Run the command below to see what backbones are supported for the sequence translation task.
SequenceToSequence.supported_backbones
['T5', 'Bart', 'Marian']
Call the model's available_backbone_models()
method with the backbone name to get the available models for that backbone. The call to available_backbone_models method will list out only a few of the available models for each backbone. Visit this link to get a complete list of models for each backbone.

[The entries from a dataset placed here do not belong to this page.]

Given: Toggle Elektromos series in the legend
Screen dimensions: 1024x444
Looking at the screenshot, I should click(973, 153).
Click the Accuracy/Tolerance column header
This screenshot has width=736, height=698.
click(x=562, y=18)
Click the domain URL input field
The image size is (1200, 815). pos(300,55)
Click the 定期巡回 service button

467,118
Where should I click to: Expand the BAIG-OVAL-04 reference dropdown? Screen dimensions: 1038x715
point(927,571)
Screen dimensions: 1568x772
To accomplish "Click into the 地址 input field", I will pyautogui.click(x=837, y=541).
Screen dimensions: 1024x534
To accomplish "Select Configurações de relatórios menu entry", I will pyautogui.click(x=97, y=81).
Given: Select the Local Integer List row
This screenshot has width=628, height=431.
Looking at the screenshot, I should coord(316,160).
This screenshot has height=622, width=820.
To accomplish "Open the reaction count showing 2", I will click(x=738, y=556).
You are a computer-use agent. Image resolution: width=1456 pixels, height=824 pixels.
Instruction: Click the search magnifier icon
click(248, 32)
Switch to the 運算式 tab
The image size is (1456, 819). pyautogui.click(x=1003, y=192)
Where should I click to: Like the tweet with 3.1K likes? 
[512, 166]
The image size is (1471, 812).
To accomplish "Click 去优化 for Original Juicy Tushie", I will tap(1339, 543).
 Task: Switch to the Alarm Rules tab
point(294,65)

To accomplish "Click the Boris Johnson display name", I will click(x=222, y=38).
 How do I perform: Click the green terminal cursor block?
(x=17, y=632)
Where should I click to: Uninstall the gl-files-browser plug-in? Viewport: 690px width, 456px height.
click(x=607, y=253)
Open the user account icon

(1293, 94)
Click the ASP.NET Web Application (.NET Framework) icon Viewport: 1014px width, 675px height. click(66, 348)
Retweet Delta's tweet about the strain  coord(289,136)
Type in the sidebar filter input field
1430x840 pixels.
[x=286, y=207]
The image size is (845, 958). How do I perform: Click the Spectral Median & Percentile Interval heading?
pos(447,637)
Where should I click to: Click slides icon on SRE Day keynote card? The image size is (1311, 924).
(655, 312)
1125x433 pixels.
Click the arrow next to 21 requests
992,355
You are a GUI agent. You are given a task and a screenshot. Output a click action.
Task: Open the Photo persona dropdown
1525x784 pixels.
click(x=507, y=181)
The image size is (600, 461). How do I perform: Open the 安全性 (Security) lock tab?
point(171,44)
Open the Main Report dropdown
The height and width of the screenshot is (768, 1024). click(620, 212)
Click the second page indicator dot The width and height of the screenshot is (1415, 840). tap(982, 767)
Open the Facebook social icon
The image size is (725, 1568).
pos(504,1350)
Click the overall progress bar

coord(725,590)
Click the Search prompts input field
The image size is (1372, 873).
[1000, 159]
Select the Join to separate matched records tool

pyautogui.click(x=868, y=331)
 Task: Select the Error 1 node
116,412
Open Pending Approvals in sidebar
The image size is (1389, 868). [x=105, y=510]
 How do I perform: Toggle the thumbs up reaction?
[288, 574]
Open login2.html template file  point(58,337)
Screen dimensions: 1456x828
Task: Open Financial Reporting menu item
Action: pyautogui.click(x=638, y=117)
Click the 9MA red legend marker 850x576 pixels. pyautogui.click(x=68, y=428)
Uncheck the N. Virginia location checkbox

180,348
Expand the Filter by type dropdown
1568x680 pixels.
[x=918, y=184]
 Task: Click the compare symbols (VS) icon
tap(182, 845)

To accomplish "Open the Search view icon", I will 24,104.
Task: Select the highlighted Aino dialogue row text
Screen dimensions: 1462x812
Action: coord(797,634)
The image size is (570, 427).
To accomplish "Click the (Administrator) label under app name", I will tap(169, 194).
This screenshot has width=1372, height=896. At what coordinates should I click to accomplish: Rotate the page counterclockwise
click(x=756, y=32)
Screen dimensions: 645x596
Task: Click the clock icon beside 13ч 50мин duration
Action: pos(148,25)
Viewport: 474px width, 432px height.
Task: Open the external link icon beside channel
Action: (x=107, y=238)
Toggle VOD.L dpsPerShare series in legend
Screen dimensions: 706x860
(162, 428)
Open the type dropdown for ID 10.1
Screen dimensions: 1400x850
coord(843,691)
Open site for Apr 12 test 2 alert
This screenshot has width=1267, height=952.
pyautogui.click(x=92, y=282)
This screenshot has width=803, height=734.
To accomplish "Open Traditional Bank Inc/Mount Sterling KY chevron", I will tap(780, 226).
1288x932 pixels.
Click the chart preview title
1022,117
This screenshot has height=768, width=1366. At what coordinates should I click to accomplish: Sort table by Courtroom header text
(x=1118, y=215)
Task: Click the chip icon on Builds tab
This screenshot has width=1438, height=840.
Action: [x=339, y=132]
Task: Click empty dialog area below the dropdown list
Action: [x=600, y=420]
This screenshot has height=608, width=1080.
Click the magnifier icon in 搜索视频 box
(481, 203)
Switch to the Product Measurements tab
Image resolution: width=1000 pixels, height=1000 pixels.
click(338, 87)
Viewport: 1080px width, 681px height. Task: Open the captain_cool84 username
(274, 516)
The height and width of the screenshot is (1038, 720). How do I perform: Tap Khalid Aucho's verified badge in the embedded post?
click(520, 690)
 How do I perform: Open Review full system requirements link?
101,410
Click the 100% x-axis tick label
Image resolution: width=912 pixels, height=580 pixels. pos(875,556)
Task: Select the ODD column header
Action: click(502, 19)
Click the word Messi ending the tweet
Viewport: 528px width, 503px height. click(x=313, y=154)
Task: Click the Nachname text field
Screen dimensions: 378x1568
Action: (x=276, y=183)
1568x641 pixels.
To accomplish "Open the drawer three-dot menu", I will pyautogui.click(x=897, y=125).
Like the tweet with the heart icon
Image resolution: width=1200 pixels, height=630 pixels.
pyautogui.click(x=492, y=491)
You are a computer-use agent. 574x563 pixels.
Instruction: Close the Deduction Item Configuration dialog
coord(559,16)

SequenceToSequence.available_backbone_models("T5")
['t5-small', 't5-base', 't5-large', 't5-3b', 't5-11b', 'See all T5 models at https://huggingface.co/models?filter=t5 ']
Load model architecture
Invoke the SequenceToSequence
class by passing the data and the backbone you have chosen. The dataset consists of house addresses in non-standard format with synthetic errors, we will finetune a t5-base pretrained model. The model will attempt to learn how to standardize and correct the input addresses.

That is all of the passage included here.